For a possible industrial application of ruminal fungal strains capable of improving biogas production processes, after testing the ability to grow in small benchtop bioreactors, the next step is industrial scaling up to full-scale use of such inocula. On the latter front, process results are encouraging, which is not to be taken for granted given the difficulty for some microorganisms in the fungal community to grow and develop on large-volume culture media.

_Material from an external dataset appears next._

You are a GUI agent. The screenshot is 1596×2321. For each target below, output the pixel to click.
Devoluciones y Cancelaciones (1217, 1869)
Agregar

The challenge on the front of lignocellulosic biomass for anaerobic digestion is also played out in the field of agricultural mechanization. Indeed, on this depends the ability to contain the cost of supplying raw materials, from collection to processing, transport and storage. Finally, given that biomethane can also be obtained from the digestion of this renewable resource, it would be an important sign of ecological transition to be able to use this biofuel to power the engines of agricultural machinery used in our fields. A major breakthrough in the sphere of the circular bio-economy.